--- EXCERPT TO READ ---
┏━━
The full potential of multi-site isn't realized, however, when people, equipment and pigs move too freely between farm sites.

- Other issues: Antibiotics are administered to piglets as part of normal baby pig care and strategically for MEW plans. This has been tremendously successful with such diseases as atrophic rhinitis. However, the updating of antibiotic sensitivities must become routine to maintain effectiveness. Sow medication is almost uniformly avoided except post-farrow treatment or for clinical signs of disease.

An estimated 50% annual gilt replacement rate and shoddy breeding stock isolation and acclimation practices don't provide much pig population immunity. K88 E. coli, rotavirus and Clostridium perfringens can all create diarrhea problems in the farrowing barn.

Early age gilt matings often follow incomplete exposure to farm pathogens via natural and/or artificial (vaccine) means.

The new age pathogens such as porcine type II circovirus have been discovered in multiple site production systems.
┗━━
--- INFORMATION PROVIDED ---
┏━━
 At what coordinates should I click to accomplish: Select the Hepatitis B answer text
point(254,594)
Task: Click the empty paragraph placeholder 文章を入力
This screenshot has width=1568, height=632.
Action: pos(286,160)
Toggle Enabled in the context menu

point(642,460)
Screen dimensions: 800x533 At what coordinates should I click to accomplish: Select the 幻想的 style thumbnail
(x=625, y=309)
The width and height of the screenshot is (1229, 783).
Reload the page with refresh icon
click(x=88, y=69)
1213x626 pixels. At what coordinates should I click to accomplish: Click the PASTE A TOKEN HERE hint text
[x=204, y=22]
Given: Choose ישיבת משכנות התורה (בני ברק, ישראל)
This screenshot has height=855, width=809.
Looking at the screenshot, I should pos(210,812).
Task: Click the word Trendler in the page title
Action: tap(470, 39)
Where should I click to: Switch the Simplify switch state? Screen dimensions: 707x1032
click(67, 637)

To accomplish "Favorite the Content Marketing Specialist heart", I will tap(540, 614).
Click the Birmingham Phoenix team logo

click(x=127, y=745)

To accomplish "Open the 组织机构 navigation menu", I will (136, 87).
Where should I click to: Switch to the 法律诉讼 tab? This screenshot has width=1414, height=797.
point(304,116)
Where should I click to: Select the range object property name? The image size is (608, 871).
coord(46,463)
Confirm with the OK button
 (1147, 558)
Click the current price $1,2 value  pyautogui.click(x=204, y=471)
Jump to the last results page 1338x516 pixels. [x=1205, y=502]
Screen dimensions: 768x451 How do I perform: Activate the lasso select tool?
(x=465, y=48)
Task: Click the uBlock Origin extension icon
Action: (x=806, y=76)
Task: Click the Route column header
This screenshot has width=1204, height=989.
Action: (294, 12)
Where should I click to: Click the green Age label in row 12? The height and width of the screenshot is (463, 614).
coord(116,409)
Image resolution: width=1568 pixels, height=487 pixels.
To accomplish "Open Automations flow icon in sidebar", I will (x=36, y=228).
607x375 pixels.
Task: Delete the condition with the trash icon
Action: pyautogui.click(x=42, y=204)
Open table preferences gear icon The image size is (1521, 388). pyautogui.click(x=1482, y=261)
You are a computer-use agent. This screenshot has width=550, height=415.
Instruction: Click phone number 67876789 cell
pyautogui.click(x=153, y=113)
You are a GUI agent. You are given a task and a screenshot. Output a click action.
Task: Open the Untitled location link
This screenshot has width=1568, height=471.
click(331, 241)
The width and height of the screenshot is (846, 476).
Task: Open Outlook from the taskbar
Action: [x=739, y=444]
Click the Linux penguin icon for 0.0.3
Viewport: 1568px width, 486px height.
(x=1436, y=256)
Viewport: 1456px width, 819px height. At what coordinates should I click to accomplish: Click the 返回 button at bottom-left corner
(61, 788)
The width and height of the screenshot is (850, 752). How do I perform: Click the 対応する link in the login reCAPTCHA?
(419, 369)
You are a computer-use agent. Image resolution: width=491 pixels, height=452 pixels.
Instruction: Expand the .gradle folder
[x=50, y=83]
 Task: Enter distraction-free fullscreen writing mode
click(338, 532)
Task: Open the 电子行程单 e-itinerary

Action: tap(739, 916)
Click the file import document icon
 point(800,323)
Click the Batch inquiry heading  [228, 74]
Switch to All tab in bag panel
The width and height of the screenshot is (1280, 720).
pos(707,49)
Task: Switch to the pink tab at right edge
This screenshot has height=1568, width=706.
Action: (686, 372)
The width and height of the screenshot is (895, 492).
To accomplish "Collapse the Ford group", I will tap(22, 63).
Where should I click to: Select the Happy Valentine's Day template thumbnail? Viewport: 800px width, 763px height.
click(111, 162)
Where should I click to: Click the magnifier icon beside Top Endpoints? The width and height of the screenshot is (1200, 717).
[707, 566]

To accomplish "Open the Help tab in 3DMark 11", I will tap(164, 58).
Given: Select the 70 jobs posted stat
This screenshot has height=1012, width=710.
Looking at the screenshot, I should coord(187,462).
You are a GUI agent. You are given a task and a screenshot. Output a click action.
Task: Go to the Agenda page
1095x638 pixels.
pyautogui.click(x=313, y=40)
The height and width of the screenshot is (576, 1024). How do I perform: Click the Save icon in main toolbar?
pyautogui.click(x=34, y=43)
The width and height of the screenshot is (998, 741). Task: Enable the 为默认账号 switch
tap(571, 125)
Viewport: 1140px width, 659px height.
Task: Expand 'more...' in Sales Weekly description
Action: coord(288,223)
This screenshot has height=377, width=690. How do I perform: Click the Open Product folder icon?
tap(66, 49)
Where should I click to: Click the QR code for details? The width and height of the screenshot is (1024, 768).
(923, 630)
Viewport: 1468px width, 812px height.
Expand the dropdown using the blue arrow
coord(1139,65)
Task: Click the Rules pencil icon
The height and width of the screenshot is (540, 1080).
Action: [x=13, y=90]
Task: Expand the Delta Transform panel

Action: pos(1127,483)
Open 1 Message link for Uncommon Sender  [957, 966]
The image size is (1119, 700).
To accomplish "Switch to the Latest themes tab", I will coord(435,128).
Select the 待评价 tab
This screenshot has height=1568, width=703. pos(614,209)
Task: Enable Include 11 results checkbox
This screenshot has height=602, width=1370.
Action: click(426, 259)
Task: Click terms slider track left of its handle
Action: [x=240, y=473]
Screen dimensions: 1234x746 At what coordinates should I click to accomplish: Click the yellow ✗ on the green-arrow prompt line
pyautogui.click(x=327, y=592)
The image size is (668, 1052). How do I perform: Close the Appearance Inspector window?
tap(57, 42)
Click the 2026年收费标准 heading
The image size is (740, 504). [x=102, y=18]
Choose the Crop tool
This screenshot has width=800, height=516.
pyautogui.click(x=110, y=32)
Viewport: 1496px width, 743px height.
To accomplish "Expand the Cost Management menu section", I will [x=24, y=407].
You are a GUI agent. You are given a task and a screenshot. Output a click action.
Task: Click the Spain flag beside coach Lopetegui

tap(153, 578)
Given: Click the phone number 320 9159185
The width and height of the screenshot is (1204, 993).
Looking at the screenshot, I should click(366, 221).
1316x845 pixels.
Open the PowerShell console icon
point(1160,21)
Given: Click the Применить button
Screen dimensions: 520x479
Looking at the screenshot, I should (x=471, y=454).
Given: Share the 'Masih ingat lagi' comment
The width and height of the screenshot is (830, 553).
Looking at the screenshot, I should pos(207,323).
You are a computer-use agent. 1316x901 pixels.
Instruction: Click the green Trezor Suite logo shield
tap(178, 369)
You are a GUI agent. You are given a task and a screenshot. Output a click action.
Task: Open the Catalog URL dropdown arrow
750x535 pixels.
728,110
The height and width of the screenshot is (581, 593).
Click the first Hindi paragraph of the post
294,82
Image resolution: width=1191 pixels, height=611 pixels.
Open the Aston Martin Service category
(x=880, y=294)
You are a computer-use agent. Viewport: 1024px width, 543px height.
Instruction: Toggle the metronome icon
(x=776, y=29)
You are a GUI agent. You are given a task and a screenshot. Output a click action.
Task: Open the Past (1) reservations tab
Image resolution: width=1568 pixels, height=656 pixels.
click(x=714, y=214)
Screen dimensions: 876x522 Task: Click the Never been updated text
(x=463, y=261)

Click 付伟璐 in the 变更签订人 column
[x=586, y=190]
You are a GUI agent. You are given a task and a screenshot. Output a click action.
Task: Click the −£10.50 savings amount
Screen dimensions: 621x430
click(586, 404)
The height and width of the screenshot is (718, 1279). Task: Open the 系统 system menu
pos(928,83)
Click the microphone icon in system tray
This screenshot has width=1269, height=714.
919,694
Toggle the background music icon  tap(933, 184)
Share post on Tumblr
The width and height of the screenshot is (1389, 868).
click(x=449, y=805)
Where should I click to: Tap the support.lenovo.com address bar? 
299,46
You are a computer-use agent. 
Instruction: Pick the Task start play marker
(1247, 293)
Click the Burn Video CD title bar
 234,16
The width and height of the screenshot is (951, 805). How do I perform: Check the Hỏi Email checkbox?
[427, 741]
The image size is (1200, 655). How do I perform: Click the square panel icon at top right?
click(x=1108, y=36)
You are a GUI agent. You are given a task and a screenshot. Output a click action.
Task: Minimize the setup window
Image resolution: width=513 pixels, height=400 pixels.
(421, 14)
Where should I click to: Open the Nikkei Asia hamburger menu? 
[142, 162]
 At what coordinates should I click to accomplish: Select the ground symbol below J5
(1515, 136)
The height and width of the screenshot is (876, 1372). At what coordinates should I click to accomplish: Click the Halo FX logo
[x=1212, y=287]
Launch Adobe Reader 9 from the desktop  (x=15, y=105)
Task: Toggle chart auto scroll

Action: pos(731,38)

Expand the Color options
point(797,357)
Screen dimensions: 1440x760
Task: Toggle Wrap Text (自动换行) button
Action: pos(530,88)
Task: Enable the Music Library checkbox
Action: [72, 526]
┗━━
--- TASKS TO CARRY OUT ---
1) What estimated annual gilt replacement rate does the swine health text give?
2) From the swine health text, reproduce the stretch from "- Other issues: Antibiotics" through "artificial (vaccine) means.".
3) Restate as a short bulleted list the paragraph of the swine health text that begins "Other issues: Antibiotics are administered", keeping its main facts.

--- PER-TASK ANSWERS ---
1) An estimated 50%.

2)
- Other issues: Antibiotics are administered to piglets as part of normal baby pig care and strategically for MEW plans. This has been tremendously successful with such diseases as atrophic rhinitis. However, the updating of antibiotic sensitivities must become routine to maintain effectiveness. Sow medication is almost uniformly avoided except post-farrow treatment or for clinical signs of disease.

An estimated 50% annual gilt replacement rate and shoddy breeding stock isolation and acclimation practices don't provide much pig population immunity. K88 E. coli, rotavirus and Clostridium perfringens can all create diarrhea problems in the farrowing barn.

Early age gilt matings often follow incomplete exposure to farm pathogens via natural and/or artificial (vaccine) means.

3)
- Piglets receive antibiotics as part of normal baby pig care and strategically for MEW plans. This has been very successful against diseases such as atrophic rhinitis.
- Antibiotic sensitivities must be updated routinely to keep the drugs effective.
- Sows are almost never medicated, except for post-farrow treatment or for clinical signs of disease.